Background. Similar to the general population, the prevalence of central obesity is increasing among HIV-infected persons. There are little data on the burden of abdominal obesity using the waist-to-hip ratio measurement in HIV-infected patients in resource-limited settings, including Ethiopia. Therefore, this study aimed to assess the prevalence and associated factors of central obesity among HIV patients taking ART in an armed force comprehensive and specialized hospital, Addis Ababa, Ethiopia. Methods. A cross-sectional study was conducted from March to April 2018. A systematic sampling method was used to select 353 study participants. Pretested World Health Organization stepwise questionnaire, document review, and anthropometric and biochemical measurements were used to collect data on different variables under the study. The collected data were entered into EpiData version 3 and analyzed by SPSS version 21. An adjusted odds ratio with 95% CI was considered to declare a statistically significant association. Results. The prevalence of central obesity in this study was 71.7% (95% CI: 67%–76.4%). Besides, the odds of central obesity were associated with being female (AOR: 85.6; 95% CI: 20.09, 364.6), among merchants (AOR: 18.8; 95% CI: 1.39, 255.7), CD4 count <200 cells/mm3 (AOR: 0.03; 95% CI: 0.007, 0.160), among respondents taking AZT + 3TC + EFV-based ART regimen (AOR: 8.73; 95% CI: 1.33, 57.17), ABC + 3TC + ATV/r-based regimen (AOR: 0.18; 95% CI: 0.03, 0.94), increased BMI (AOR: 3.50; 95% CI: 1.36, 3.89), and abnormal blood pressure (AOR: 2.53; 95%: 1.13, 5.67). Conclusion. It is possible to conclude that central obesity is a huge public health problem among the HIV-infected population in the study area. Being female, increased BMI, low CD4 count, AZT + 3TC + EFV, ABC + 3TC + ATV/r-based regimen, and abnormal blood pressure were associated with central obesity. Therefore, adequate attention must be paid to primary and secondary control of these factors to reduce the prevalence of abdominal obesity among HIV-infected patients.

1. Introduction

Effective viral suppression through the prolonged use of antiretroviral treatment (ART) has dramatically improved prognosis and survival evidenced by declining the toll of AIDS-related deaths [1]. In Ethiopia, an estimated 0.9% of men and women aged 15–49 years have been infected with the Human Immune Virus (HIV), and 71% of the eligible patients are currently on antiretroviral therapy (ART) [2].

People living with treated HIV infection today enjoy greater life expectancy and thus are more exposed to the obesogenic environment and accumulate age-related cardiometabolic risk factors [1, 3]. HIV-infected patients appear to frequently develop increased visceral fat and metabolic syndrome after starting ART regimen [4, 5].

Studies showed that obesity affects 2 in 5 HIV-infected women and 1 in 5 HIV-infected men compared with men and women in the general population, respectively [6]. HIV-infected patients had more abdominal visceral fat than extremity fat and demonstrated a higher waist-to-hip ratio (WHR) compared to the control population [79]. Similar to the general population, the prevalence of central obesity (the localized accumulation of adipose tissue in the abdomen irrespective of proportion to total body fat) is increasing among HIV-infected persons, for instance, 4% in the United States [10], 12.6% in Tanzania [11], 36.5% in Malaysia [12], and 45.7% in Brazil [13].

Different factors were implicated for central obesity such as female gender [14], advanced age (age of 40–49 years and ≥50 years) [10, 12, 14], higher CD4+ lymphocyte count (>350 cells/mm³) [10, 14], higher fasting plasma glucose [12], and higher body mass index (BMI) [12]. Evidence also showed that, for every increase of 10 g of lipid intake, the odds of central obesity increased 1.28 times.
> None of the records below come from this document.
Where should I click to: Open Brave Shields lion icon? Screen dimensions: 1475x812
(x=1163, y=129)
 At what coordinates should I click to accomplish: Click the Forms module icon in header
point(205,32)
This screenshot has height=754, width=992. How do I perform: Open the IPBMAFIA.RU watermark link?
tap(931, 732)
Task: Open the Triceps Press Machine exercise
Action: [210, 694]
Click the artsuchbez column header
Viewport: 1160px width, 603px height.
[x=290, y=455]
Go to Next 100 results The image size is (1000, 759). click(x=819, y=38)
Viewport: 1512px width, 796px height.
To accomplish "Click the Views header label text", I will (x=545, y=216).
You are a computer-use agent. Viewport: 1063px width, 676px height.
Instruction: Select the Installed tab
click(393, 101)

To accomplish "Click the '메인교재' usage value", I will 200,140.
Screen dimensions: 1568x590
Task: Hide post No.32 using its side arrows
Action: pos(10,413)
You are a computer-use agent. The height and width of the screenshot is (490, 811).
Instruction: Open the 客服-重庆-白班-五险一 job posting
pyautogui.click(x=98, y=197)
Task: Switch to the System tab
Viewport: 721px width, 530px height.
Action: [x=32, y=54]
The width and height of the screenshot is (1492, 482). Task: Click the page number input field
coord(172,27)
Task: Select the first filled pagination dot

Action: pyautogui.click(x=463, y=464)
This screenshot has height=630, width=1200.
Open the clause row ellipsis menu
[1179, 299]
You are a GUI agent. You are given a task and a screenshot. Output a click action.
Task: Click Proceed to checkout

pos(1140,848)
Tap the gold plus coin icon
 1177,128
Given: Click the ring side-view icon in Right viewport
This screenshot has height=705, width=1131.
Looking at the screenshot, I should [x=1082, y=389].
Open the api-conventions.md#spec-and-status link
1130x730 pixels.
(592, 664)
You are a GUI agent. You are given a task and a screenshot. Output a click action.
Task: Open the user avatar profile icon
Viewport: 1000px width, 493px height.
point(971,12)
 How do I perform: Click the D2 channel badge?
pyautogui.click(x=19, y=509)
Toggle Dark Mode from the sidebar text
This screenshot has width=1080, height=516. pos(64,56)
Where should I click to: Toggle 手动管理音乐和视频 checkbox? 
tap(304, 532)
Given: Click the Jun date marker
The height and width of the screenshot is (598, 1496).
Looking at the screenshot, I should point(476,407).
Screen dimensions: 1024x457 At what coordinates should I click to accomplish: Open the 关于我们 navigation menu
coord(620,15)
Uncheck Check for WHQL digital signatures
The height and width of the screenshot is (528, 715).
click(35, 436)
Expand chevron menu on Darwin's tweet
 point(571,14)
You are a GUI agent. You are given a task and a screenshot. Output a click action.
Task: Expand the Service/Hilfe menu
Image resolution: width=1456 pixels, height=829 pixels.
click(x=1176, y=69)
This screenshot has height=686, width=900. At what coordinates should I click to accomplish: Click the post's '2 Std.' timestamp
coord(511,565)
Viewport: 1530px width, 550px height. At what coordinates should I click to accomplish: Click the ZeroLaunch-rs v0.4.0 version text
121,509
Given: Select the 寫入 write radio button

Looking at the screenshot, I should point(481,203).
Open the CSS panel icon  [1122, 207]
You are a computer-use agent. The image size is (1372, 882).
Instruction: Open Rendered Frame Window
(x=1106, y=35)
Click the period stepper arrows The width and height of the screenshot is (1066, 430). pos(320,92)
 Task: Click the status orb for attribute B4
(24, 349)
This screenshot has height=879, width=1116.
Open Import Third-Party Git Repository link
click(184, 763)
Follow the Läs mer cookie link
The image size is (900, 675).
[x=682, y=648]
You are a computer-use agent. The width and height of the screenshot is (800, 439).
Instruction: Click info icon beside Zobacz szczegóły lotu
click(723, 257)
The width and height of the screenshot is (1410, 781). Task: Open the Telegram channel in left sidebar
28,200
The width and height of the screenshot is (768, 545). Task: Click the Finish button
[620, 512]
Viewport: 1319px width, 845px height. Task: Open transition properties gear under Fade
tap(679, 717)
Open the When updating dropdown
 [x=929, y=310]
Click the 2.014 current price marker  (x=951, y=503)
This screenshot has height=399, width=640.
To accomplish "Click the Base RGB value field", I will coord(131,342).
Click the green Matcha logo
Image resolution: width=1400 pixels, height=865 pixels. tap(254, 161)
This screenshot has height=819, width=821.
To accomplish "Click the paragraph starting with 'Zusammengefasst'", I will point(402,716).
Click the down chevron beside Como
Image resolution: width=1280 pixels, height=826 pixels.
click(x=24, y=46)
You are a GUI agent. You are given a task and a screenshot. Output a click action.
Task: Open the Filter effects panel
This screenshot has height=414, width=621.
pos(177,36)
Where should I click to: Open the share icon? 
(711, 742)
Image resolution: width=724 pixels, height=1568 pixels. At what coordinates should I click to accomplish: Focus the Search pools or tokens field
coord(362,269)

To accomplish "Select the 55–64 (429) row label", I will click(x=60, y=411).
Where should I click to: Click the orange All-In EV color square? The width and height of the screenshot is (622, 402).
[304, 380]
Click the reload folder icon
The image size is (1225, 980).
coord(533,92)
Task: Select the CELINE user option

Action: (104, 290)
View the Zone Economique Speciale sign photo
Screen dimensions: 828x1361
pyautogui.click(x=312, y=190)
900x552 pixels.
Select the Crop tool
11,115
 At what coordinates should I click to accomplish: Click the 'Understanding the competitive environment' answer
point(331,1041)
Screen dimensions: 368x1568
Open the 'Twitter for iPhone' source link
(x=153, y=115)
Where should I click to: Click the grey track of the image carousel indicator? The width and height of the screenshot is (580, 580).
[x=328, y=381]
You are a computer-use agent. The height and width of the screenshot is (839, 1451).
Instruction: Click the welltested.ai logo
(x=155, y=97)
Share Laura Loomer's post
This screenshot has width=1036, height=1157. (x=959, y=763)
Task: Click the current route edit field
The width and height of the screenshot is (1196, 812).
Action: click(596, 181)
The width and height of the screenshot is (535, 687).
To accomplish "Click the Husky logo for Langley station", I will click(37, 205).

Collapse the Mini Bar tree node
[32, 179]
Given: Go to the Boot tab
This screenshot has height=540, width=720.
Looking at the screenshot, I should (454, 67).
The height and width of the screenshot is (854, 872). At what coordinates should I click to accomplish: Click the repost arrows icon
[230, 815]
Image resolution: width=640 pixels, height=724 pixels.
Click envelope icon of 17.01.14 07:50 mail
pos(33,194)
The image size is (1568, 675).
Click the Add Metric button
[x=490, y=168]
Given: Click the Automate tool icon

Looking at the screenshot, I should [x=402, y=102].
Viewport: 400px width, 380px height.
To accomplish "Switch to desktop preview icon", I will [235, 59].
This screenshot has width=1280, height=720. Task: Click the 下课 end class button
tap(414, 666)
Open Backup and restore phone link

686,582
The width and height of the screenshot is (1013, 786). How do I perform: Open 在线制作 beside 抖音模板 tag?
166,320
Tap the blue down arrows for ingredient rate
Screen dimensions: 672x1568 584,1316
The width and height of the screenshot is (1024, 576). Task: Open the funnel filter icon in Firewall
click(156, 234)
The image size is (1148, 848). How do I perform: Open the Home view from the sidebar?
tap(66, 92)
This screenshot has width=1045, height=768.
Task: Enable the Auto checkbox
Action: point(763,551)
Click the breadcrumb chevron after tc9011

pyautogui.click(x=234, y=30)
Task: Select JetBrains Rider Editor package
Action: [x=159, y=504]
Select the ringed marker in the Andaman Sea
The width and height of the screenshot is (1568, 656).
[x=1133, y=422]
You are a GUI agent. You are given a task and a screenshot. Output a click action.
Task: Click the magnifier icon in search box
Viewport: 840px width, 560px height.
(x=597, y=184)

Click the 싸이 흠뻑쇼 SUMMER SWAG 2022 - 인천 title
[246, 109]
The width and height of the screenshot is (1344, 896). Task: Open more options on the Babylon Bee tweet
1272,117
Carbohydrate consumption showed a negative association with central obesity [13].

Central obesity has been shown to correlate strongly with metabolic syndrome, hyperuricemia, and the progression of coronary calcium scores, which is a marker of cardiovascular disease (CVD) [1518]. Also, abdominal adiposity is directly related to accelerating the aging process of the immune system [5], increased risk of dementia, fatty liver disease [5, 18], obstructive sleep apnea [19], reduced self-reported quality of life, decreased ART adherence, and a fear of disclosure of HIV status [20].

Currently, WHR is not so often used for evaluating central adiposity in the general population, and in its place waist circumference is the most widespread anthropometric measurement used. Besides, minimal agreement with BMI in identifying HIV/AIDS patients with increased cardiometabolic risk was reported [21]. Hence, WHR is useful in detecting possible signs of excess fat deposition in those infected with HIV [7, 13, 18].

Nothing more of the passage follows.